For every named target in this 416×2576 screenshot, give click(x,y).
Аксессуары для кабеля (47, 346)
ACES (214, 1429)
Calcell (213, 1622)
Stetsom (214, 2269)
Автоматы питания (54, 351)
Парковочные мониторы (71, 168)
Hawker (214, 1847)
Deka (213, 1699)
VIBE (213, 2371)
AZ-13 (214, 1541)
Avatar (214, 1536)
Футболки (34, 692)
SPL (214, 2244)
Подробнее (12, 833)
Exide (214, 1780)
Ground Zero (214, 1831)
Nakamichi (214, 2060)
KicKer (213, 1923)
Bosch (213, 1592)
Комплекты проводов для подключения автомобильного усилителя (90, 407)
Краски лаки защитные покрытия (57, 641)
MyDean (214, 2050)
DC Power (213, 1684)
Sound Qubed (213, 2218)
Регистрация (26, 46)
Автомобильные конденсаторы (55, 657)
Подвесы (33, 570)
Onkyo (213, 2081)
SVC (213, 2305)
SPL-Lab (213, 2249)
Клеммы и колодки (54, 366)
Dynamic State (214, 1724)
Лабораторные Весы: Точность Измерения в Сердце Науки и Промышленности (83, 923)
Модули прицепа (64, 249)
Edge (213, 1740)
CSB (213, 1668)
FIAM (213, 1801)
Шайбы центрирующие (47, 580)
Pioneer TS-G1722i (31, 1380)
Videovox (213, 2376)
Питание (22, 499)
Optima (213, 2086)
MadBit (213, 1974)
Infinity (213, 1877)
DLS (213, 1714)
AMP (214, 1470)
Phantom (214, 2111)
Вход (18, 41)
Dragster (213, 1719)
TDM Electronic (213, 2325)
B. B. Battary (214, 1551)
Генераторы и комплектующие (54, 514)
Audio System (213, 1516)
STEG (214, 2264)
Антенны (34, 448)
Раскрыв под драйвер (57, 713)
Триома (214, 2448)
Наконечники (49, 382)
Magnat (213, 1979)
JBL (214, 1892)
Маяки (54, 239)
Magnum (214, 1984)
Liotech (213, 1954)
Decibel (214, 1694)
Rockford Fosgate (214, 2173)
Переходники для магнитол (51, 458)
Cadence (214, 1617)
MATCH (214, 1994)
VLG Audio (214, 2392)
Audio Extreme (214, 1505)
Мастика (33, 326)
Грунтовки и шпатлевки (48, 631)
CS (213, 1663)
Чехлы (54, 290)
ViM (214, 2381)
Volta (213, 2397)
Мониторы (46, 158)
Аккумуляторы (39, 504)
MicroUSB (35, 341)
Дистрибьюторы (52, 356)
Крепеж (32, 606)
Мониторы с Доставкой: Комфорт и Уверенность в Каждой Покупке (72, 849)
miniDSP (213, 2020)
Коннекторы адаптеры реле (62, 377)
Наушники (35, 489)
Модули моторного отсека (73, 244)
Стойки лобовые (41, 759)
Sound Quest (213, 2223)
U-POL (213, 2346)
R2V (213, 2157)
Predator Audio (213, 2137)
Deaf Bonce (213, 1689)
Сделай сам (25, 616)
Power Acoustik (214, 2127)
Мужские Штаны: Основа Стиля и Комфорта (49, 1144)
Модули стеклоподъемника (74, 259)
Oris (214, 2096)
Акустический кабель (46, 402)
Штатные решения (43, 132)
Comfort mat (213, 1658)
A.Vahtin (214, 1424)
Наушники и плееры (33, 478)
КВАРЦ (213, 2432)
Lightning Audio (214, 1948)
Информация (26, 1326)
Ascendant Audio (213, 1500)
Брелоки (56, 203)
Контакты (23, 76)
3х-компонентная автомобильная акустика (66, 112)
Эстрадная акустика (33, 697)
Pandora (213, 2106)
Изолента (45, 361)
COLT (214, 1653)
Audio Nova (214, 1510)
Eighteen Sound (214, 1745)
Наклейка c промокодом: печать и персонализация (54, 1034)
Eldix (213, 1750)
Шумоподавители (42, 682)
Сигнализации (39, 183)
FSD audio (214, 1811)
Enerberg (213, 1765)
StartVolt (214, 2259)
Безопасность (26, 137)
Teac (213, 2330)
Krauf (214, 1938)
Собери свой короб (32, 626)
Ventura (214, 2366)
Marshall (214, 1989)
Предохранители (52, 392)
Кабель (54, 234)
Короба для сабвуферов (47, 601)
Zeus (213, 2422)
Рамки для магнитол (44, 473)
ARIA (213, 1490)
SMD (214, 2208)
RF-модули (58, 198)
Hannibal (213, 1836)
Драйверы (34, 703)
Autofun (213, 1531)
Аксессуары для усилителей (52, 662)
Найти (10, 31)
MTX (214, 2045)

_ _ _ _

Your answer must consist solely of the lines above between the line holding "Информация (26, 1326)" and the line holding "Autofun (213, 1531)", inclusive, copied exactly.

RESULT:
Информация (26, 1326)
Ascendant Audio (213, 1500)
Брелоки (56, 203)
Контакты (23, 76)
3х-компонентная автомобильная акустика (66, 112)
Эстрадная акустика (33, 697)
Pandora (213, 2106)
Изолента (45, 361)
COLT (214, 1653)
Audio Nova (214, 1510)
Eighteen Sound (214, 1745)
Наклейка c промокодом: печать и персонализация (54, 1034)
Eldix (213, 1750)
Шумоподавители (42, 682)
Сигнализации (39, 183)
FSD audio (214, 1811)
Enerberg (213, 1765)
StartVolt (214, 2259)
Безопасность (26, 137)
Teac (213, 2330)
Krauf (214, 1938)
Собери свой короб (32, 626)
Ventura (214, 2366)
Marshall (214, 1989)
Предохранители (52, 392)
Кабель (54, 234)
Короба для сабвуферов (47, 601)
Zeus (213, 2422)
Рамки для магнитол (44, 473)
ARIA (213, 1490)
SMD (214, 2208)
RF-модули (58, 198)
Hannibal (213, 1836)
Драйверы (34, 703)
Autofun (213, 1531)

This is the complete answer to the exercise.